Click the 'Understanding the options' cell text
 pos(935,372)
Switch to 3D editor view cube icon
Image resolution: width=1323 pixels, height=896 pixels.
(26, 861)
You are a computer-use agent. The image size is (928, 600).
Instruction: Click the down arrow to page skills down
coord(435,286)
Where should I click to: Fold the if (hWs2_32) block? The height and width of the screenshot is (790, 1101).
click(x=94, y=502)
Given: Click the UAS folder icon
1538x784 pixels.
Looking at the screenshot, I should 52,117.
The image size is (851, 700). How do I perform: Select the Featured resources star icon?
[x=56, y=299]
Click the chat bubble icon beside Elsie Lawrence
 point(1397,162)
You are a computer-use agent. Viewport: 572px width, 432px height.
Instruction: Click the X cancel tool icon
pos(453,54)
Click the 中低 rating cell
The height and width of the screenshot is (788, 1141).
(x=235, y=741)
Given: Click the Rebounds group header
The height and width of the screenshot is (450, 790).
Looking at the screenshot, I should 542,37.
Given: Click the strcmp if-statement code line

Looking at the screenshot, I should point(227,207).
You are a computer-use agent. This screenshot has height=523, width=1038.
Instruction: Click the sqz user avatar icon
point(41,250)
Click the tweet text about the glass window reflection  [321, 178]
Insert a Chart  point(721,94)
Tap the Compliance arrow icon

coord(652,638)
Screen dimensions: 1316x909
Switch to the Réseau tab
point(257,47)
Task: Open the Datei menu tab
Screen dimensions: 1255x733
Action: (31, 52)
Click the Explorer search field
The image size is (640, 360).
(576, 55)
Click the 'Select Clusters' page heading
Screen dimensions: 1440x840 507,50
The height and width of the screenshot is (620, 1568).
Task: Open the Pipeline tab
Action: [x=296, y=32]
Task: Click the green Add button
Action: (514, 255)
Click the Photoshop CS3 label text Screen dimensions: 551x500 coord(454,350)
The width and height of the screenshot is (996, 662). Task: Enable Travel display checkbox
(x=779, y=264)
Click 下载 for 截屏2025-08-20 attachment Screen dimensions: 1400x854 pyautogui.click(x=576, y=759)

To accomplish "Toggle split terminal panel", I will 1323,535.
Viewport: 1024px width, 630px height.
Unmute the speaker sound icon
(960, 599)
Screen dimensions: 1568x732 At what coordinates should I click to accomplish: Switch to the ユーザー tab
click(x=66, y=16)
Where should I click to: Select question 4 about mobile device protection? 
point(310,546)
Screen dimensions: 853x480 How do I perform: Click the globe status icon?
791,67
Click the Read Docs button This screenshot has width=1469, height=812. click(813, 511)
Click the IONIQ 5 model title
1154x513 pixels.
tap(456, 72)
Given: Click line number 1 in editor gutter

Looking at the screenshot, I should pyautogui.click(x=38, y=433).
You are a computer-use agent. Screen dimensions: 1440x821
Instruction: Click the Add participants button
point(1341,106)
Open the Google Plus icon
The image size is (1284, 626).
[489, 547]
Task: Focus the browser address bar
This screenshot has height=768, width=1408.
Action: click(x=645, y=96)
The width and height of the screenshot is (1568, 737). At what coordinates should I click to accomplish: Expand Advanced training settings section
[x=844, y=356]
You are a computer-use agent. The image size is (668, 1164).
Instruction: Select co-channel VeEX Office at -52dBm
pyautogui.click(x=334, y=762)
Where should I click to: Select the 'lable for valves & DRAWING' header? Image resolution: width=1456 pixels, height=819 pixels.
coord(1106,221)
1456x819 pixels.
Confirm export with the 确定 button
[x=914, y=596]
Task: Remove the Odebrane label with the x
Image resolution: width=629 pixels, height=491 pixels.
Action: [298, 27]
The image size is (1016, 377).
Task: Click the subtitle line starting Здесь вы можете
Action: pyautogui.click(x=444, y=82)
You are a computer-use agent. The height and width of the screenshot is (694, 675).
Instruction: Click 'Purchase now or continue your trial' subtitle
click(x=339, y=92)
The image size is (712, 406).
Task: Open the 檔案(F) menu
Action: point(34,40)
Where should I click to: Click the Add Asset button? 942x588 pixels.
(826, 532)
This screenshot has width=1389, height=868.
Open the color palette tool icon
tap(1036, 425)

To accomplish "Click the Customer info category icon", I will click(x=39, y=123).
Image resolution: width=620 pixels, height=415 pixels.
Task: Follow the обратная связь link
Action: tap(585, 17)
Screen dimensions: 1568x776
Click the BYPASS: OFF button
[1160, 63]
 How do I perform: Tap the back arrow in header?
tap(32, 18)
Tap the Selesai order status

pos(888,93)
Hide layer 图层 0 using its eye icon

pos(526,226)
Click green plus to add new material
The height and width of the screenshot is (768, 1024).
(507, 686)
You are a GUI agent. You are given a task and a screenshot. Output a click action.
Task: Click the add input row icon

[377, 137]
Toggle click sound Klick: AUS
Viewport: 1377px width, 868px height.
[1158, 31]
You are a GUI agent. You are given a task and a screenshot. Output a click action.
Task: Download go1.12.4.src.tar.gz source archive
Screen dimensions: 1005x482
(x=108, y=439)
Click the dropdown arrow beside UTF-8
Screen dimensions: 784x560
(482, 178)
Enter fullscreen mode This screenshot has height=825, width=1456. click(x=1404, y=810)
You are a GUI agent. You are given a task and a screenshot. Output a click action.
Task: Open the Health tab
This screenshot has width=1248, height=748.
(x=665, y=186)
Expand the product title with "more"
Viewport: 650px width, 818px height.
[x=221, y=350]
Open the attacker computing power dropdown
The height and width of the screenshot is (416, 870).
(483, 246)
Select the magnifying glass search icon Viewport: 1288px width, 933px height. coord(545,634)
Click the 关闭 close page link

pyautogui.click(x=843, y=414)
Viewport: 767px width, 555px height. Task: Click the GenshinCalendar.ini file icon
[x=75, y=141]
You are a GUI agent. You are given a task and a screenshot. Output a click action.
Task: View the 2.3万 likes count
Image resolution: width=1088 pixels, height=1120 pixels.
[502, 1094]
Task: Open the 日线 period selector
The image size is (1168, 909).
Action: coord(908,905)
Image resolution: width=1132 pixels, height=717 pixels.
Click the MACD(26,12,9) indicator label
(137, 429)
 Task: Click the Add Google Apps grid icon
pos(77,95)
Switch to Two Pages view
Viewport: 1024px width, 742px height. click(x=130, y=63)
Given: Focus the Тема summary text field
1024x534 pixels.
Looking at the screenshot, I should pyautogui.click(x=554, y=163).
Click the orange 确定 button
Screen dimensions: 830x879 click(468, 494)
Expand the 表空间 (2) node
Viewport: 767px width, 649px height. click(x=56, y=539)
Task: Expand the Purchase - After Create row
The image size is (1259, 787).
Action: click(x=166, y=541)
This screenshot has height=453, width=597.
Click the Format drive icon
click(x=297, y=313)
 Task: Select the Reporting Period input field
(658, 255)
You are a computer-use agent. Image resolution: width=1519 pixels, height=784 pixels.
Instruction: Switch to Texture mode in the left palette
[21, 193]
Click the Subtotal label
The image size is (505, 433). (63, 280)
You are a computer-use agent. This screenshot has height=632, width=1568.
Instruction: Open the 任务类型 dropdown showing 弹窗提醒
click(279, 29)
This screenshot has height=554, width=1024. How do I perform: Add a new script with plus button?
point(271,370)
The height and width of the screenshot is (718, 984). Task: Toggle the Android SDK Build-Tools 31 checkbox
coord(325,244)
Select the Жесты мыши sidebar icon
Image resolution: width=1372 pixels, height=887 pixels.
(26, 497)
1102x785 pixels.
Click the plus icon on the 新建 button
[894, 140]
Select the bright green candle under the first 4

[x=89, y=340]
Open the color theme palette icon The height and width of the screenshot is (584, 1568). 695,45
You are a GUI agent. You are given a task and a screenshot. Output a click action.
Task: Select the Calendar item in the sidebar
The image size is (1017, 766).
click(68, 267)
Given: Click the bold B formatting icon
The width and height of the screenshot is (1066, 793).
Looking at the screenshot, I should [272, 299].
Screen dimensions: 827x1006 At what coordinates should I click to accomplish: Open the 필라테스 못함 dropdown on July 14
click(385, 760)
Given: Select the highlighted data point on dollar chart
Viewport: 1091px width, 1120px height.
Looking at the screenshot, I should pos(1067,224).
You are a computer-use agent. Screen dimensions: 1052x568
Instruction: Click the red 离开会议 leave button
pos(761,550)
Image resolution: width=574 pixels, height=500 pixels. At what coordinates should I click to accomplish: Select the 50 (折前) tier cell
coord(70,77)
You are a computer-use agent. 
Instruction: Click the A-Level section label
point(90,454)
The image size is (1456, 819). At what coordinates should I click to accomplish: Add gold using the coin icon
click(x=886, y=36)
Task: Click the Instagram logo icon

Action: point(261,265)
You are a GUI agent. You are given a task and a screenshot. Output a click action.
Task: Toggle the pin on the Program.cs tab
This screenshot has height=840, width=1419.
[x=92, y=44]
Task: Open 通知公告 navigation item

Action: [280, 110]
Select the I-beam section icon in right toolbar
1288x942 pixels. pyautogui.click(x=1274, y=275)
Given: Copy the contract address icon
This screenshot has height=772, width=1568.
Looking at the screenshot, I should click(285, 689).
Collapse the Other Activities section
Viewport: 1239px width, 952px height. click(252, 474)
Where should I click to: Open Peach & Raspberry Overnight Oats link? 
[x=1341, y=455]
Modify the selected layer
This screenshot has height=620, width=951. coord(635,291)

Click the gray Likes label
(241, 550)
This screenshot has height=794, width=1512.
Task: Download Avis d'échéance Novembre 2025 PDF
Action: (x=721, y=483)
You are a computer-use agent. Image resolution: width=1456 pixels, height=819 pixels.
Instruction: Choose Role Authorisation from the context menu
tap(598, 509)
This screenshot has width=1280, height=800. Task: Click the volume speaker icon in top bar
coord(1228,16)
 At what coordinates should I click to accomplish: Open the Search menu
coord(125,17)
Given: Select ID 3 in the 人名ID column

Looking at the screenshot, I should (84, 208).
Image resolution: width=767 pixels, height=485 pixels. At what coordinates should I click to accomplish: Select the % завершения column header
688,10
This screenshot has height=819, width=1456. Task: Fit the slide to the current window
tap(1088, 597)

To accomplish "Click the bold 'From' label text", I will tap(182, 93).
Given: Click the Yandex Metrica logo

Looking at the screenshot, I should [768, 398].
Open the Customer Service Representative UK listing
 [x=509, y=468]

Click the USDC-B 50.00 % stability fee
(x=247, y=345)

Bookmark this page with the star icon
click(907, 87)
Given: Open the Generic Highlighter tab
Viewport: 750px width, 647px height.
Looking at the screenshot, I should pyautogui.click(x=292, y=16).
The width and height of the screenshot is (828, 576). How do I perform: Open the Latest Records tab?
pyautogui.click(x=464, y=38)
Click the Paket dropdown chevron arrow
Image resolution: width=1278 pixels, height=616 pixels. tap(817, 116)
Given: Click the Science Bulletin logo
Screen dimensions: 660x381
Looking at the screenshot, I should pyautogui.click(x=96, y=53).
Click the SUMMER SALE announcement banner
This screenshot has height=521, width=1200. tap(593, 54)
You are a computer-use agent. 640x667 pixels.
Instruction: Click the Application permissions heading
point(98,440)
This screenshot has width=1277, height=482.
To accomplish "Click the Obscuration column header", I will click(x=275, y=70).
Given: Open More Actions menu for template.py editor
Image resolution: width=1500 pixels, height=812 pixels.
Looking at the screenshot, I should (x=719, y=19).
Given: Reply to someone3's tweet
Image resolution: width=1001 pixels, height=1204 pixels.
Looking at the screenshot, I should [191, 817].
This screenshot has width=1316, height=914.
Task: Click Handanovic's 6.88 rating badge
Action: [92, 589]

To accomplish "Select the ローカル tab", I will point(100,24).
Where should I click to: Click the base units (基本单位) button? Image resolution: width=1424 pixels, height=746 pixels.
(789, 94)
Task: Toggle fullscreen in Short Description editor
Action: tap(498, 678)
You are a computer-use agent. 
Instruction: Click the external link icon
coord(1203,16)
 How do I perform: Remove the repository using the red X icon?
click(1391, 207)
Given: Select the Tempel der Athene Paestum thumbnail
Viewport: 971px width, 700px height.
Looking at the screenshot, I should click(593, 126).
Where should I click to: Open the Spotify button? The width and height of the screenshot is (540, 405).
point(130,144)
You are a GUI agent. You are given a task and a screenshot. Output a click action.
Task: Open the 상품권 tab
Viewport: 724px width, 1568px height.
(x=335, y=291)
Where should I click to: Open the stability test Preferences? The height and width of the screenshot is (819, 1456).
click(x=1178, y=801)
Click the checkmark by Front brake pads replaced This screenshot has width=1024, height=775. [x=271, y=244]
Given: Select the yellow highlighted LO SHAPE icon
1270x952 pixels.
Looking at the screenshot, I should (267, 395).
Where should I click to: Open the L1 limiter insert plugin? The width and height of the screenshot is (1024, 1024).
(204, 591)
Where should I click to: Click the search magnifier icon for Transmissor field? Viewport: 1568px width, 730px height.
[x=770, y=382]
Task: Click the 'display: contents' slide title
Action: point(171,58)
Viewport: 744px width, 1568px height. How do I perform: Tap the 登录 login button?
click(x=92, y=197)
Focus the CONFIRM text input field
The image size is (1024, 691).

────────

■ **Problem**: Rewrite the lines from the first one through the line that contains "point(41,250)", replacing "Instruction" with "Task" and leaving everything else unchanged.

■ **Full output**:
Click the 'Understanding the options' cell text
 pos(935,372)
Switch to 3D editor view cube icon
Image resolution: width=1323 pixels, height=896 pixels.
(26, 861)
You are a computer-use agent. The image size is (928, 600).
Task: Click the down arrow to page skills down
coord(435,286)
Where should I click to: Fold the if (hWs2_32) block? The height and width of the screenshot is (790, 1101).
click(x=94, y=502)
Given: Click the UAS folder icon
1538x784 pixels.
Looking at the screenshot, I should 52,117.
The image size is (851, 700). How do I perform: Select the Featured resources star icon?
[x=56, y=299]
Click the chat bubble icon beside Elsie Lawrence
 point(1397,162)
You are a computer-use agent. Viewport: 572px width, 432px height.
Task: Click the X cancel tool icon
pos(453,54)
Click the 中低 rating cell
The height and width of the screenshot is (788, 1141).
(x=235, y=741)
Given: Click the Rebounds group header
The height and width of the screenshot is (450, 790).
Looking at the screenshot, I should 542,37.
Given: Click the strcmp if-statement code line

Looking at the screenshot, I should point(227,207).
You are a computer-use agent. This screenshot has height=523, width=1038.
Task: Click the sqz user avatar icon
point(41,250)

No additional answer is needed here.